1 medium size potato boiled and meshed

1 teaspoon salt

1 green chili paste

1/4 ginger paste

handfull cilantro chopped

1 tablesppon onion chopped

1 teaspoon lemon juice

Green chutney.

MAGDAAL AND POTATO WADA

1 cup mag daal (rinsed and soaked in water overnight)

1 medium size potato grated (keep in the water)

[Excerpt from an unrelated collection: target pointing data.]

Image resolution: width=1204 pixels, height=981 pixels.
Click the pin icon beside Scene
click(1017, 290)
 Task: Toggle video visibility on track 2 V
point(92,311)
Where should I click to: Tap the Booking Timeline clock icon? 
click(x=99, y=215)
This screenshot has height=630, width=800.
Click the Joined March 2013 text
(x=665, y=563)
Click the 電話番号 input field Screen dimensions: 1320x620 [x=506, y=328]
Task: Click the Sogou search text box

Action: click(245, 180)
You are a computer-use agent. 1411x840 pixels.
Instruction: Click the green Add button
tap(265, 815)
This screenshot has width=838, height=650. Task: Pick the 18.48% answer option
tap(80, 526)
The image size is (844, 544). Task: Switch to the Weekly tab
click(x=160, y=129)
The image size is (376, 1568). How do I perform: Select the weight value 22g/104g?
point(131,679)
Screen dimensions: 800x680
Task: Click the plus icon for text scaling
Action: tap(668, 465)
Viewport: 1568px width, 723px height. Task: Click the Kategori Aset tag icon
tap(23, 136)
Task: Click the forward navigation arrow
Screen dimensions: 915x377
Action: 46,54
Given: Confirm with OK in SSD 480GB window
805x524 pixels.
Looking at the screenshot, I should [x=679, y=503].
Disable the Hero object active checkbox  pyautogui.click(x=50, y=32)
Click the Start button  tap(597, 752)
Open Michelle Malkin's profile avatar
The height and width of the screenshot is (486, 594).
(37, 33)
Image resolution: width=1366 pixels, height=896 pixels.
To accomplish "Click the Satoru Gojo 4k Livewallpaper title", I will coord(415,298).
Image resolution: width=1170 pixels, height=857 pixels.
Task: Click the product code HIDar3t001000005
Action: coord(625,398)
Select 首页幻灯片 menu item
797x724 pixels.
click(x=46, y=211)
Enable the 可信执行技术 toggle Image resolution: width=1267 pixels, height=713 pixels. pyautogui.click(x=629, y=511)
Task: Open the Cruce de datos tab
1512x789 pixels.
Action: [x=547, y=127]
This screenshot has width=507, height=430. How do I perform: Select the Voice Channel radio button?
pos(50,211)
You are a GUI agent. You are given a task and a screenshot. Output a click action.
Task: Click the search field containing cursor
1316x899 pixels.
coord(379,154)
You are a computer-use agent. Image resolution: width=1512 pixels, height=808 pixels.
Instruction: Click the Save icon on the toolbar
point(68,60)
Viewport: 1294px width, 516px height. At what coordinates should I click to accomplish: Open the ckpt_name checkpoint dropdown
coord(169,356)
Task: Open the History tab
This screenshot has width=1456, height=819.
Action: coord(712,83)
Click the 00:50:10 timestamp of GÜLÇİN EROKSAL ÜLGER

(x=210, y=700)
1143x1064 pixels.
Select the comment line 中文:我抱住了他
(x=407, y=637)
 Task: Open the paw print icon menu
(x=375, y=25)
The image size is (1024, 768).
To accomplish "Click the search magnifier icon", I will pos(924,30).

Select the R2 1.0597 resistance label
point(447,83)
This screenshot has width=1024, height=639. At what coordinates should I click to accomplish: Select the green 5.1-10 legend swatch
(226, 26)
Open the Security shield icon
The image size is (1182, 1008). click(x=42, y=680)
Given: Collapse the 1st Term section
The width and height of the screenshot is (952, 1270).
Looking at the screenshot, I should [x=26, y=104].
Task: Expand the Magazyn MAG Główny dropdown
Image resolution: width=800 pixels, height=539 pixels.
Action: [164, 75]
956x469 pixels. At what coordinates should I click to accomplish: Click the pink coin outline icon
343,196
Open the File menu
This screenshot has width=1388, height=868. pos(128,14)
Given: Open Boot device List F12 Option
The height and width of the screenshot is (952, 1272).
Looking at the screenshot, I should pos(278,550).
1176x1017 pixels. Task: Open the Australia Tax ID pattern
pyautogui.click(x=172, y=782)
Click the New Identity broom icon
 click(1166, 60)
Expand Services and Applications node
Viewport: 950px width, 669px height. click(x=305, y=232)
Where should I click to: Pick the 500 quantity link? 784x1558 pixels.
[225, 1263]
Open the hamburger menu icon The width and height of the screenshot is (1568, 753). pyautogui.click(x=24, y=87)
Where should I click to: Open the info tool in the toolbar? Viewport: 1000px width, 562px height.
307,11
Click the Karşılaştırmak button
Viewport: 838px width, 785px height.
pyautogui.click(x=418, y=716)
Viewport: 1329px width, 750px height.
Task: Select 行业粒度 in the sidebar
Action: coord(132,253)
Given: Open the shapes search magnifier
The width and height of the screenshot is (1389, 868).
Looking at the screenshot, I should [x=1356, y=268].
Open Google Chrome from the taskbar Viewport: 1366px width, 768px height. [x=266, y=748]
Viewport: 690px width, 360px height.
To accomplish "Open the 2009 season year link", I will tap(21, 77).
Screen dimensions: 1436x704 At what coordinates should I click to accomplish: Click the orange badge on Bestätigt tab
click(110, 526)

1 medium size onion finely chopped

handful of cilantro finely chopped

4 green chilies finely chopped

1/2 teaspoon fresh ginger ground

1 teaspoon salt (or to taste)

oil for deep frying

Rinse the mag daal and drain into a colander. Mince daal in a food processor without adding any water. Transfer the minced daal into a large bowl and add the rest of the ingredients listed above and mix altogether until well combined. Heat the oil in a kadai, once heated take small portion of the wada mixture, press with your palms and gently drop into the hot oil and use a slotted spoon to turn the wada to ensure they are golden brown all over. Once the wades are deep golden color, use slotted spoon to remove them from the oil and onto a plate which you have place kitchen paper. Serve these piping hot wada with nariyal chutney.

TOMATO STUFFED BHAJYA

10 cherry tomatoes ( firm tomatoes)

2 tablespoons green chutney

oil for frying

Wash and dry pat the tomatoes, slit from the centre and gently stuff the prepared chutney into the tomatoes. Set aside

Batter

1/2 cup gram flour

1 tablespoon rice flour

pinch salt

1/2 teaspoon chatmasalo

1/2 teaspoon hot oil

Prepare thick consistency batter set aside

Dip each stuffed tomato in the batter and deep fry the bhajyas on a high heat, turning them with a slotted spoon until golden brown. Remove from the kadai and place them on a plate lined with paper towel. Enjoy garam garam stuffed tomato bhajya with the chutney of your choice.